No matter where the rebirth takes place, the newly acquired body is still subject to the “six stages” and will eventually die, triggering another birth with a different body and in a different set of circumstances dictated by the person’s karma. Through all of these recurring changes that involve shedding an old body and getting a new one (“like changing old clothes for new ones,” Gītā, 2. 22), what remains same is the mind and, of course, the Ātman.
It is good to know that while my body is with me only for this life, my mind has been with me through all of the countless lives I have had in the past. The body changes in every birth, the mind doesn’t. The mind is the link that provides the continuity as I go from one birth to the next. When I am born, I don’t come with a blank slate. I come with a mind already loaded with past mental impressions (saṁskāra) and ready to experience the results (karmaphala) of past karma. It is the pre-loaded mind at birth that makes one baby different from another, besides the obvious physical distinctions. With age these differences increase when more karma is done, more saṁskāras are accumulated, and more of life is experienced.
The ordeal of death to birth and to death again only to be reborn feels like a vicious circle because it is a vicious circle. It is a circle because it has no beginning and no end. It is vicious because we are trapped in it, choked by the stranglehold of our own karma and its results, and pushed forward by the relentless power of saṁskāra. We can keep moving in the circle but, even when we are bored or tired, we cannot stop. Imagine being stuck on a moving treadmill and unable to get off or to switch it off. This pernicious circular track (saṁsāra) is never going to end unless the circle is shattered somehow.
What preserves the circle is the delusion (moha) produced by the power of ignorance (māyā), the persistent causal-layer that seems glued to the Ātman in a mysterious way. Ignorance and knowledge, like darkness and light, cannot coexist. The only way to break the circle therefore is to acquire knowledge—not simply through reading books, not through the knowledge that is mediated through the mind and the senses.

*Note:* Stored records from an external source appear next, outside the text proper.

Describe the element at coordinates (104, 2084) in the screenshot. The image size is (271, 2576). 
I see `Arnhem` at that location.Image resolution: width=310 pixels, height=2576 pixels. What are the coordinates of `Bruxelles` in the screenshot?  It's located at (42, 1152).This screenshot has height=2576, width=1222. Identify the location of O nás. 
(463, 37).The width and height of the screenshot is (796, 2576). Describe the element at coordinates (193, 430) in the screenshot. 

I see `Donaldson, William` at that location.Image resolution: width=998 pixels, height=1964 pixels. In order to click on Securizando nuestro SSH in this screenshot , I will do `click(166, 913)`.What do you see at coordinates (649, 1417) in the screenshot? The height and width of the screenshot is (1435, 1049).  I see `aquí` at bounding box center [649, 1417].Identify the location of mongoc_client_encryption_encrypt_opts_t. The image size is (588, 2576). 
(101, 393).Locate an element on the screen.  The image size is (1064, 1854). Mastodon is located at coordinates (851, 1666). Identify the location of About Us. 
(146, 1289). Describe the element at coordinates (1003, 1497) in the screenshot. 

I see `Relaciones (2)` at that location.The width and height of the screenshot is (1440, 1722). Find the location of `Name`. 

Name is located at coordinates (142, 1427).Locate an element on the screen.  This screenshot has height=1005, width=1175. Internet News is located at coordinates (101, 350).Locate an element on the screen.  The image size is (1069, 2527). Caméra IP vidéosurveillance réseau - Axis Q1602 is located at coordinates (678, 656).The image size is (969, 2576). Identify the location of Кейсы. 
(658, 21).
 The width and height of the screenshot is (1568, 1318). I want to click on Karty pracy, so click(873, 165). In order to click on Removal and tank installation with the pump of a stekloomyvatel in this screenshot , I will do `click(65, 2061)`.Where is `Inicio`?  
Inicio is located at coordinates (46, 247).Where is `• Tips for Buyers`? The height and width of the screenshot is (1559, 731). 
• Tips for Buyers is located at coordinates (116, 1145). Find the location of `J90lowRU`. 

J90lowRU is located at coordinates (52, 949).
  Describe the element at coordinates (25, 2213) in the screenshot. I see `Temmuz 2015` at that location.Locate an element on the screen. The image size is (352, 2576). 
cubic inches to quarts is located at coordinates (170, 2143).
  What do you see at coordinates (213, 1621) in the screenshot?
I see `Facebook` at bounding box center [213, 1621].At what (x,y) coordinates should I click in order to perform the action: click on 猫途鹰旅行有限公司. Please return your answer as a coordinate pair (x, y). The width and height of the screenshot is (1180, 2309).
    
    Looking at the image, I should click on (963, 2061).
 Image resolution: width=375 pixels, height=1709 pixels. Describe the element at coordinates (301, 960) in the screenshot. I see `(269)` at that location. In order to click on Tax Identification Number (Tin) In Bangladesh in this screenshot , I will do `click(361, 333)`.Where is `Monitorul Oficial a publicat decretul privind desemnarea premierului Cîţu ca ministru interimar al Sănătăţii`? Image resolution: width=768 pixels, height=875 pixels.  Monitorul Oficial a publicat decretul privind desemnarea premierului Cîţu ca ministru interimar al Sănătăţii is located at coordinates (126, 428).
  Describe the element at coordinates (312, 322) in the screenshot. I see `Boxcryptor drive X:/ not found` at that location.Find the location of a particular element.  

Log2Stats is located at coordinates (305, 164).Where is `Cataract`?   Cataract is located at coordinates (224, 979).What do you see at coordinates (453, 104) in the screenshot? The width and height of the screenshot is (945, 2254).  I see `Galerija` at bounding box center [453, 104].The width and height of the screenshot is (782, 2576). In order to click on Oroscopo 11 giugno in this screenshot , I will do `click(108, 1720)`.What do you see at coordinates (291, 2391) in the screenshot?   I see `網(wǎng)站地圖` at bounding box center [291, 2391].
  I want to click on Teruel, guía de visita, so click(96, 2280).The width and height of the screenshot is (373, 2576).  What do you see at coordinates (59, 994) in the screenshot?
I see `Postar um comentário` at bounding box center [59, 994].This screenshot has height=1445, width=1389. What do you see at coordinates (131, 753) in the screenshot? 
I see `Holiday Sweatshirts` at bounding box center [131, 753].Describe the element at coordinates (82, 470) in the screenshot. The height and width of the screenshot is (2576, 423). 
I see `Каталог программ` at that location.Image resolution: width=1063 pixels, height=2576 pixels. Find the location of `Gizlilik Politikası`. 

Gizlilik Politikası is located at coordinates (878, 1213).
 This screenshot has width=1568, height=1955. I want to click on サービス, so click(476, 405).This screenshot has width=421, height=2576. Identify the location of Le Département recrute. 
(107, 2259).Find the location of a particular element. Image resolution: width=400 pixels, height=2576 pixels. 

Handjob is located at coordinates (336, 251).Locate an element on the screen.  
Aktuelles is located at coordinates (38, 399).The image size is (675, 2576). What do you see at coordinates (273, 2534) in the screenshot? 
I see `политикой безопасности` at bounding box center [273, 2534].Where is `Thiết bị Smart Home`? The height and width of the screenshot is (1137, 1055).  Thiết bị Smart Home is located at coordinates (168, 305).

What is needed is the knowledge that is immediate and direct, the knowledge that is better expressed by the word “experience.” The experience of the Ātman is so powerful, so radically life-changing, that never again will I think of myself as a body-mind creature. I’ll see the body, I’ll feel the mind, but they will no longer appear as “me.” The “human” in me will evaporate, leaving behind only the essence of the “divine.”
Those who succeed in getting this experience and remaining in it are called the living-free (jīvanmukta). They are free from the hold of the body even when they are living. When death comes, not only does their body die but their mind also “dies,” leaving behind no trace of saṁskāras or of desires, or of karma or its results (Muṇḍaka Upaniṣad, 3.2.2). No seeds remain that would make a future birth possible.
The Ātman, the real me, who was seemingly buried under the layers of the body and the mind, is now free (mukta). The layers disappear. It’s like the dreamworld disappearing upon waking. With no constraints of any kind, not even of time and space, everlasting bliss (ānanda) is all that remains. The goal of ultimate freedom (mokṣa) has been reached.